On the east side, a walk running the length of the garden is in full spring bloom and, near the tennis courts, black bamboo and willows screen a calming water garden. The award-winning Hans Sloane Garden, adapted from a 2003 Chelsea Flower Show design to celebrate the life of physician and collector Sir Hans Sloane, can be found at the centre of the garden.
Be sure to find the mature magnolia soulangiana under-planted with bluebells and hyacinths at the south end of the garden.
There will be homemade teas available, or you could head to the artisan food stores on Pavilion Road for picnic essentials and enjoy an afternoon in the surrounds of this special place.
If you’re passing the North Garden on your way, keep an eye out for some remarkable and unlikely visitors. In the heart of Cadogan Place North Garden, a group of life-size elephant sculptures will be taking up residence, part of a 50-strong herd that will be roaming the wilds of Chelsea until June 6, 2021.
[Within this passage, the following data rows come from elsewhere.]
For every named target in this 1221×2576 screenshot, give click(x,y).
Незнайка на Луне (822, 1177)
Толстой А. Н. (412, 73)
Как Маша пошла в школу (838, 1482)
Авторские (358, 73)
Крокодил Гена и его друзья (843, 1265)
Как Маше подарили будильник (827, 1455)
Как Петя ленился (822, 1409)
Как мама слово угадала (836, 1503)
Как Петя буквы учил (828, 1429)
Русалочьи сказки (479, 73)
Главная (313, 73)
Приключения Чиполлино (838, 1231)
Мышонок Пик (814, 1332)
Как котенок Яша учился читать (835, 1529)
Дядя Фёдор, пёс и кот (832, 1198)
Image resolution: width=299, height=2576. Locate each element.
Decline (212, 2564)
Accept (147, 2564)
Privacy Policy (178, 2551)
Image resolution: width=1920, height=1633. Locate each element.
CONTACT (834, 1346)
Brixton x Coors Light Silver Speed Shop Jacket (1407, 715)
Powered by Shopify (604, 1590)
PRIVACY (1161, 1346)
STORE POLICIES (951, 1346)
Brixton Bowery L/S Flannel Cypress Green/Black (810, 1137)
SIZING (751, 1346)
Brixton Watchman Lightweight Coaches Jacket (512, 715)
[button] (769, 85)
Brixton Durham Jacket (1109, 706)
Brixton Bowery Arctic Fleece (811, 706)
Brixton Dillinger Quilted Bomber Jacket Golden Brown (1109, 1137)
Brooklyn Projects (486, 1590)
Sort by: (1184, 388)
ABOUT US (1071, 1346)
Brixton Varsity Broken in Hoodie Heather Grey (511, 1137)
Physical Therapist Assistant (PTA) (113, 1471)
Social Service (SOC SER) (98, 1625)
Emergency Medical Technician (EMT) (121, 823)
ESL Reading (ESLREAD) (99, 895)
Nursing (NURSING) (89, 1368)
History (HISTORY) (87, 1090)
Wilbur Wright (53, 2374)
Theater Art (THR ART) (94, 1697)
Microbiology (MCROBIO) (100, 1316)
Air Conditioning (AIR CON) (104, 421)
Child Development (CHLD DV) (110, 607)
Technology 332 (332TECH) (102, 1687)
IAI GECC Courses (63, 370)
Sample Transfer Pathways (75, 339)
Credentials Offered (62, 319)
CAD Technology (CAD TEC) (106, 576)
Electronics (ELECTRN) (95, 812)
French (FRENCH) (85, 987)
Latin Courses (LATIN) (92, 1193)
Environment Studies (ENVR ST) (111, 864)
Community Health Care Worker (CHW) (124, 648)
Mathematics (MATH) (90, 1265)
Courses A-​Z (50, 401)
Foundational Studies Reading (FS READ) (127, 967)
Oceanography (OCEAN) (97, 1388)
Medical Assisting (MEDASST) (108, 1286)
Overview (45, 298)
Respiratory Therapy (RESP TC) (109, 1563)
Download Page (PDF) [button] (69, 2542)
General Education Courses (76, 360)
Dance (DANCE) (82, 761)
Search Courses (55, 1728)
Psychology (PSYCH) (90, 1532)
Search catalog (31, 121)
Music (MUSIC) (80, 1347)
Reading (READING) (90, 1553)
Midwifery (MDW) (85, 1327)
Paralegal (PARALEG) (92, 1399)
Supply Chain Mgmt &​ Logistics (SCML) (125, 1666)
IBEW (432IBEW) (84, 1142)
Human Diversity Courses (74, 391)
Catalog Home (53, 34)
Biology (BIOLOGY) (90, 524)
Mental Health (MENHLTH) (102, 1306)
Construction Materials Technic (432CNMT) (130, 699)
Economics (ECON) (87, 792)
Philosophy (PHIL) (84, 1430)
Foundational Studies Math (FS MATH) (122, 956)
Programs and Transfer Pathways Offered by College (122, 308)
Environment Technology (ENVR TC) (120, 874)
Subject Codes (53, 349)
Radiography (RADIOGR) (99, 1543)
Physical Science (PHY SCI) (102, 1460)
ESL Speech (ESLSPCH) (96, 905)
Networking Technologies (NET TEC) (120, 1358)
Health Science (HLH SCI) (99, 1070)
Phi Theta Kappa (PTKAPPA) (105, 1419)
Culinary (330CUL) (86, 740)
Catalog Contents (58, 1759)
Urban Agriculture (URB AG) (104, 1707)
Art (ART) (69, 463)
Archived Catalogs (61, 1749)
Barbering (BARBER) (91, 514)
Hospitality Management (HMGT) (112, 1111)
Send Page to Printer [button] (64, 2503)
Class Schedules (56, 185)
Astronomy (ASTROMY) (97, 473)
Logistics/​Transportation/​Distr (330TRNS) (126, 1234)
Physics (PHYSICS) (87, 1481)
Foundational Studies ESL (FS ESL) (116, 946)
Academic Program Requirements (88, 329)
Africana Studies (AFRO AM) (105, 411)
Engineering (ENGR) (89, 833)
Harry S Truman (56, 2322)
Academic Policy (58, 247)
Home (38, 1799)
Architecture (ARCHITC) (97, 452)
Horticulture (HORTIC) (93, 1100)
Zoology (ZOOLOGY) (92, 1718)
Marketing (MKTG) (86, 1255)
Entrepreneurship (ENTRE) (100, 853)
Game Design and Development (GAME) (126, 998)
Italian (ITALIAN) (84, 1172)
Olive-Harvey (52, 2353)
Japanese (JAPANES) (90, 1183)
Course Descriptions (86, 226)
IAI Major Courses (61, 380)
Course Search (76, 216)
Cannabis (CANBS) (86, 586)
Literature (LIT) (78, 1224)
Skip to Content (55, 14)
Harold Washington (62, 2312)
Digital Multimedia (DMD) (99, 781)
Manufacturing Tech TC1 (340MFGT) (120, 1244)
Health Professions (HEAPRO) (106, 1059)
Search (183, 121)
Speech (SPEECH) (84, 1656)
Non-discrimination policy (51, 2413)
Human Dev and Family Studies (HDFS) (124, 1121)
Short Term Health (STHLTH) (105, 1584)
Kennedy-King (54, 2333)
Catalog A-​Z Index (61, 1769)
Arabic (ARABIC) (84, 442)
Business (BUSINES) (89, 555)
Each member of the herd is modelled on a real wild elephant that roams the Nilgiri Hills of Southern India, which are covered mostly by towns, tea and coffee plantations and patches of forest.
The elephants are sustainably made by a team of Adivasi artisans from Tamil Nadu from dried lantana camara stalks, an invasive flowering weed native to South America that was introduced to India by British tea planters as a decorative plant in the 1800s. It now chokes 30% of India’s already limited protected reserves, severely damaging the forest ecosystem.
Other members of the herd can be found on Duke of York Square and the King’s Road, raising awareness and funds for CoExistence, an initiative from charity Elephant Family that hopes to highlight the struggle of India’s wild elephants, who coexist alongside communities and populations that are denser than anywhere else in the world.
Click here for more details on CoExistence and to make a donation to the cause.
The admission fee to visit Cadogan Place South Garden is £5 for adults and free for children, who will love the playground and exploring the ‘Bug Hotel’. Advance pre-booking is optional.